The much more recent machinations of chief executive Brian Gilberston's dramatic and sudden departure in 2003 are also laid bare.
Gilbertson, who began his working life as a South African rocket scientist, wanted to consolidate BHP Billiton's position as the mining industry's first $US100 billion company - three times its value in the early part of the decade. The one opportunity that stood out as a tremendous prize was putting BHP Billiton together with its greatest rival, Rio Tinto.
However, while the BHP board was supportive of the move, the merger proposal foundered on Argus's unwillingness to surrender the chairmanship or to consider moving BHP from Melbourne to either Sydney, San Francisco or London.
The world's biggest mining company hasn't always been in a dominant position.
For those old enough to remember, BHP came under attack in 1986 from corporate raider Robert Holmes a Court who gained 20 per cent of the company.
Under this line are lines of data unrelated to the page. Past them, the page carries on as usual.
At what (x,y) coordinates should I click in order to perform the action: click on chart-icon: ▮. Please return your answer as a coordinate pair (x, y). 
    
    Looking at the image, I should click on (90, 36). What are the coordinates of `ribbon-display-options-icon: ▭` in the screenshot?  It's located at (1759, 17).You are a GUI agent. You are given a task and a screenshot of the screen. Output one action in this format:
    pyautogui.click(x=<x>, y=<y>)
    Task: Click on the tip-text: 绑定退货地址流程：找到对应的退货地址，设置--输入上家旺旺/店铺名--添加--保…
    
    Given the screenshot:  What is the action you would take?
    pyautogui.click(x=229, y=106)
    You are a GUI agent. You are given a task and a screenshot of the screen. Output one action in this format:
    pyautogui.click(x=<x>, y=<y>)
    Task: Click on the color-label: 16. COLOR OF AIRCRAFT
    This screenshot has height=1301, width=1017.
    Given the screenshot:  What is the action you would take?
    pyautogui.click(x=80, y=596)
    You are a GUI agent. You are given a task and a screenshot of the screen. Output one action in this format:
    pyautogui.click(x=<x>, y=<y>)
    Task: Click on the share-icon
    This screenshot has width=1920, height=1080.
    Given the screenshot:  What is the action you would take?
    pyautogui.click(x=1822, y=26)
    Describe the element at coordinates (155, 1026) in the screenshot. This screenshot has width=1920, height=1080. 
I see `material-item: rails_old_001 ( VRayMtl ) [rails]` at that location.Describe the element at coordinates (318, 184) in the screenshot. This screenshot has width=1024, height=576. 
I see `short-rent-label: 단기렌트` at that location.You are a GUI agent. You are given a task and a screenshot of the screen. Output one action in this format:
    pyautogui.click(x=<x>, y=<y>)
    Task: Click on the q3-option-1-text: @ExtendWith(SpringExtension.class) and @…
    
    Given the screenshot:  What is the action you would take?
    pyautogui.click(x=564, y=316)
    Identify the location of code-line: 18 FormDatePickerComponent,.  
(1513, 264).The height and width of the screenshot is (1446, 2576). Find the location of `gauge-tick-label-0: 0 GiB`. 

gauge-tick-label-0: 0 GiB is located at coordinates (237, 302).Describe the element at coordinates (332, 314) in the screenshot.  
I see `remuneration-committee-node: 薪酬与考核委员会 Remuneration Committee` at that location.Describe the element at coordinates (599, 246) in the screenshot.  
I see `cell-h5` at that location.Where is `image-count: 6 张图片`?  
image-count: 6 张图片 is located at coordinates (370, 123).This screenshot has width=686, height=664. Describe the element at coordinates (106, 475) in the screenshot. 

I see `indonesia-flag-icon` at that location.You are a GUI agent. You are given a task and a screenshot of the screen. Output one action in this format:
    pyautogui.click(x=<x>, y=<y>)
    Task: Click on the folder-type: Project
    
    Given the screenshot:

His $1.9 billion bid aimed for 39 per cent of the BHP's stock and control of the company.
A shell-shocked BHP turned to then Elders boss John Elliott as a white knight to buy a 20 per cent stake to block the takeover.
BHP also engaged Macquarie Bank executive director Graeme Samuel to fend off the raid. Samuel is now the chairman of the Australian Competition and Consumer Comission.
The share market crash in 1987 led eventually to an unwinding of the deal. Holmes a Court would have sold off various arms of the miner to pay for the deal.
It was a salulatory lesson for BHP, as was its disastrous $3.2 billion purchase of Magma Copper in the US in the mid 1990s. BHP overpaid by about five times the value of the company at a time when commodity prices peaked.
The series of poor investments and write-offs in the late 1990s set in train boardroom depatures and eventually the hiring of outsiders as chief executives to resuscitate the company - firstly in the form of Duke Energy boss Paul Anderson, then Gilberson followed Chip Goodyear and lately, the current incumbent Marius Kloppers, who came from the Billiton side.
If there is a theme from the book, it is that BHP has always been rescued by the next big thing.
In the 1920s steel making transformed the company. The discovery of oil in Bass Strait did the same thing in the 1960s as did the finding of iron ore in the Pilbera of Western Australia.
In the 1980s, it was the purchase of Utah Coal and the development of the Escondida copper deposit in Chile. The Olympic Dam copper and uranium mine in South Australia is an extension of that theme.